Over RATED
Heisman Trophy
When he first saw artist Frank Elisu's sculpture for the trophy that would bear his name, the ever-gracious John Heisman—who as coach at Clemson in 1901 ran up a 122-0 score on Guilford—insisted that the smile be wiped off its face and be replaced with a more gridiron-appropriate grimace. That is precisely the expression that crosses our faces when talk of the Heisman "race" heats up every August. Intended to go to college football's "most outstanding" player, this homely, 66-year-old doorjamb almost unfailingly goes instead to the best running back or quarterback from a major conference or Notre Dame. One would hope that being selected as the country's most outstanding collegian would be an indication of future NFL success. That's what Andre Ware, Gino Torretta, Rashaan Salaam and Danny Wuerffel were hoping as well.
This is an overrated trophy named for an overrated coach, a man renowned for inventing, among other things, the center snap and the handoff-innovations that don't exactly shout, "Genius a work!"
Almost as annoying as the Heisman Trophy is the self-important group that gives it out, the smug Downtown Athletic Club. For a bunch of guys who hand out what is essentially a lumpy monument to herd mentality and mass marketing—and a reverse barometer for success in pro football—these guys take themselves awfully seriously.
Under RATED
Gagliardi Award
In addition to doing some serious headhunting last season as a linebacker for The College of Wooster, Seth Duerr volunteered at a recycling center, worked at a shelter for battered women and completed an independent-study project titled "Determination of Nitrate Concentrations in Selected Surface Water Areas of Tuscarawas County, Ohio." Duerr was one of 10 finalists for the Gagliardi Award, given annually to the Division III football player of the year. Candidates are judged not only on their football ability but also on academic achievement and community service.

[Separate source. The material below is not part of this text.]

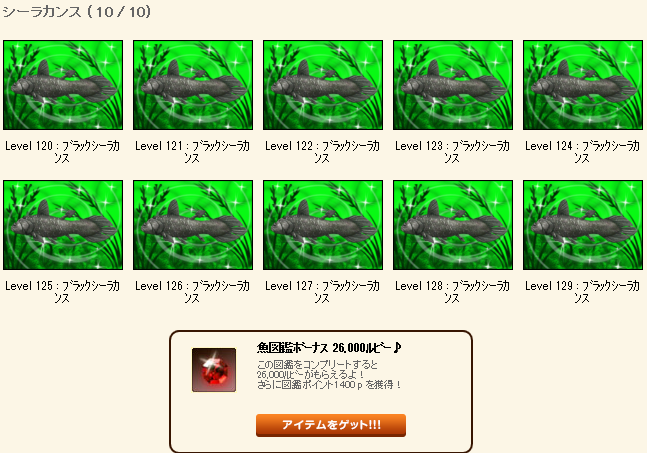Click the Level 127 caption label
Image resolution: width=647 pixels, height=453 pixels.
(x=322, y=292)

Duerr lost out to Pacific Lutheran quarterback Chad Johnson, who, along with putting up ridiculous numbers in his Lutes career, spent four years on the dean's list and somehow found time to serve in the campus ministry, mentor students and serve meals to the homeless. To read through the list of Gagliardi finalists and their qualifications is to realize that football needs guys like these more than guys like these need football.

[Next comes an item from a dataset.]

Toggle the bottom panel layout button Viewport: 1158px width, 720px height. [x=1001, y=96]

This little-known hunk of hardware is named for John Gagliardi (right), coach of Division III St. John's of Minnesota, whose 377 career victories lead all active NCAA coaches and serve as gaudy vindication of his unorthodox style. Gagliardi's players do not hit during practice. They do not have playbooks, are not given film grades. They practice for an hour a day—unless the gnats on the field are too thick, in which case the coach has been known to send them in early. Gags's blithe disregard for football's hidebound traditions has not exactly hurt him: He's won three national championships and last year came within a gnat's eyelash of a fourth. No wonder someone said, eight years ago, Let's name a trophy after this guy.